Le Conseil constitutionnel de Côte d’Ivoire a publié la liste définitive des candidats autorisés à se présenter à l’élection présidentielle du 25 octobre 2025. Cinq candidatures ont été retenues, tandis que celles de plusieurs figures politiques, dont Tidjane Thiam et Laurent Gbagbo, ont été écartées pour non-conformité aux prescriptions légales. 


‎Parmi les candidats validés figurent Alassane Ouattara, président sortant et candidat à un quatrième mandat, Simone Ehivet Gbagbo, ancienne Première dame, Henriette Lagou, ancienne ministre et candidate à l’élection de 2015, Jean‑Louis Billon, ancien ministre du Commerce soutenu par une coalition de huit partis dénommée Congrès démocratique, ainsi qu’Ahoua Don Mello, militant du Parti des peuples africains – Côte d’Ivoire (PPA‑CI), qui se présente comme une « candidature de précaution » bien que désavoué par sa formation politique. Deux femmes, Simone Ehivet Gbagbo et Henriette Lagou, figurent ainsi parmi les prétendants à la magistrature suprême.

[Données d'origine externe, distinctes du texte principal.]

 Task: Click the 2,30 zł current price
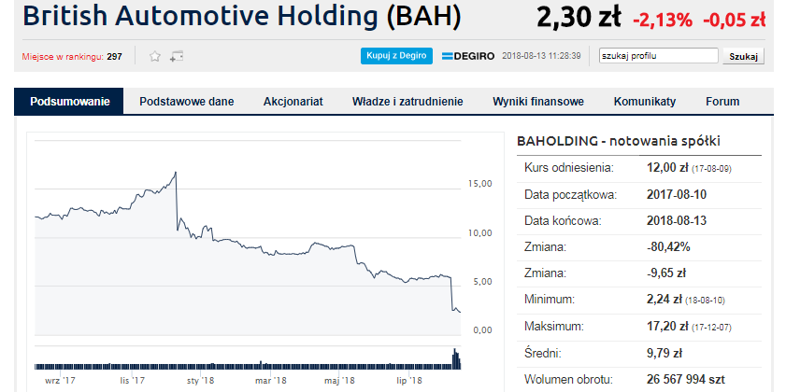click(x=578, y=18)
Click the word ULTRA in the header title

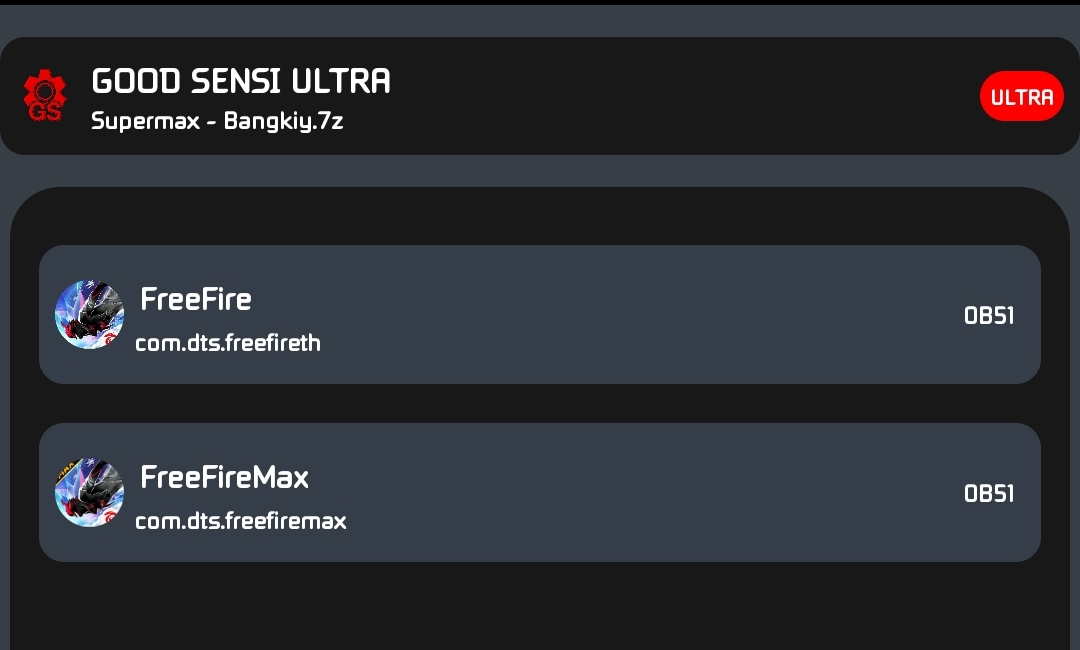pos(341,81)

‎La présidente du Conseil constitutionnel, Chantal Camara, a rappelé que « pour être candidat, il faut avoir la qualité d’électeur et être régulièrement inscrit sur la liste électorale ». Laurent Gbagbo, radié des listes en 2020 à la suite d’une condamnation judiciaire, a vu son dossier jugé incomplet, avec un déficit d’environ 20 000 parrainages valides. Tidjane Thiam, radié en juin 2025 pour des raisons administratives, a été déclaré inéligible après qu’une décision de justice a estimé qu’il ne possédait plus la nationalité ivoirienne au moment de son inscription. Les recours introduits par leurs soutiens ont été rejetés et aucune voie d’appel n’est désormais possible. 

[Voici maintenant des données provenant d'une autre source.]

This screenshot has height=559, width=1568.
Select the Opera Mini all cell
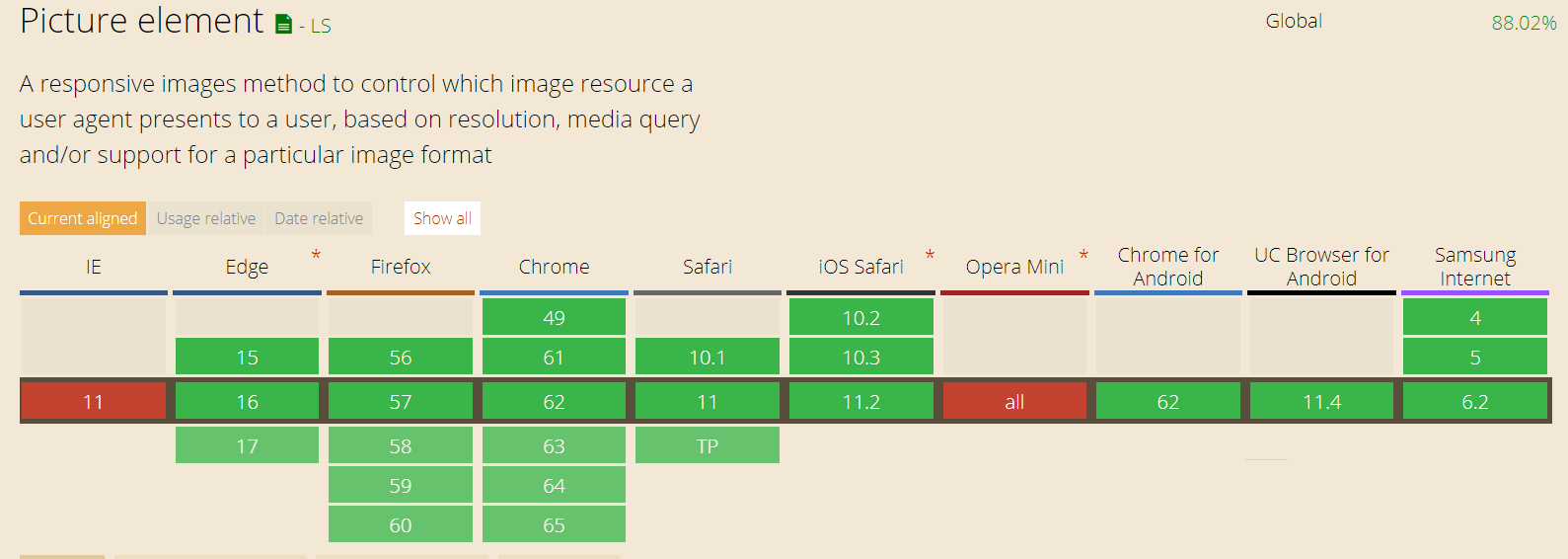1014,402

‎Ces exclusions laissent le PDCI et le PPA‑CI sans candidat officiel. Bien que Jean‑Louis Billon et Ahoua Don Mello aient été enregistrés, ils ont été désavoués par leurs partis respectifs et démis de leurs fonctions. Ahoua Don Mello affirme avoir présenté sa candidature pour éviter l’absence du PPA‑CI dans le scrutin, une initiative non validée par la direction du parti. 



‎Comme lors de l’élection de 2020, plusieurs dossiers ont été rejetés pour anomalies dans les parrainages, notamment des erreurs d’identification ou des doublons. Pascal Affi N’Guessan, ancien Premier ministre, a ainsi été recalé pour près de 20 000 parrainages manquants ou invalides. Les candidatures d’Antoine Tiémoko Assalé et de Vincent Toh Bi Irié, tous deux indépendants, ont également été invalidées pour défaut de parrainages conformes. 


‎Cette décision du Conseil constitutionnel illustre le strict encadrement juridique du processus électoral ivoirien et soulève des interrogations sur la représentativité politique du scrutin. L’absence de candidats officiellement portés par les principales formations d’opposition pourrait peser sur la campagne et sur la participation électorale, alors que la Côte d’Ivoire s’achemine vers une présidentielle dont les contours sont désormais fixés par le filtre rigoureux de la loi électorale.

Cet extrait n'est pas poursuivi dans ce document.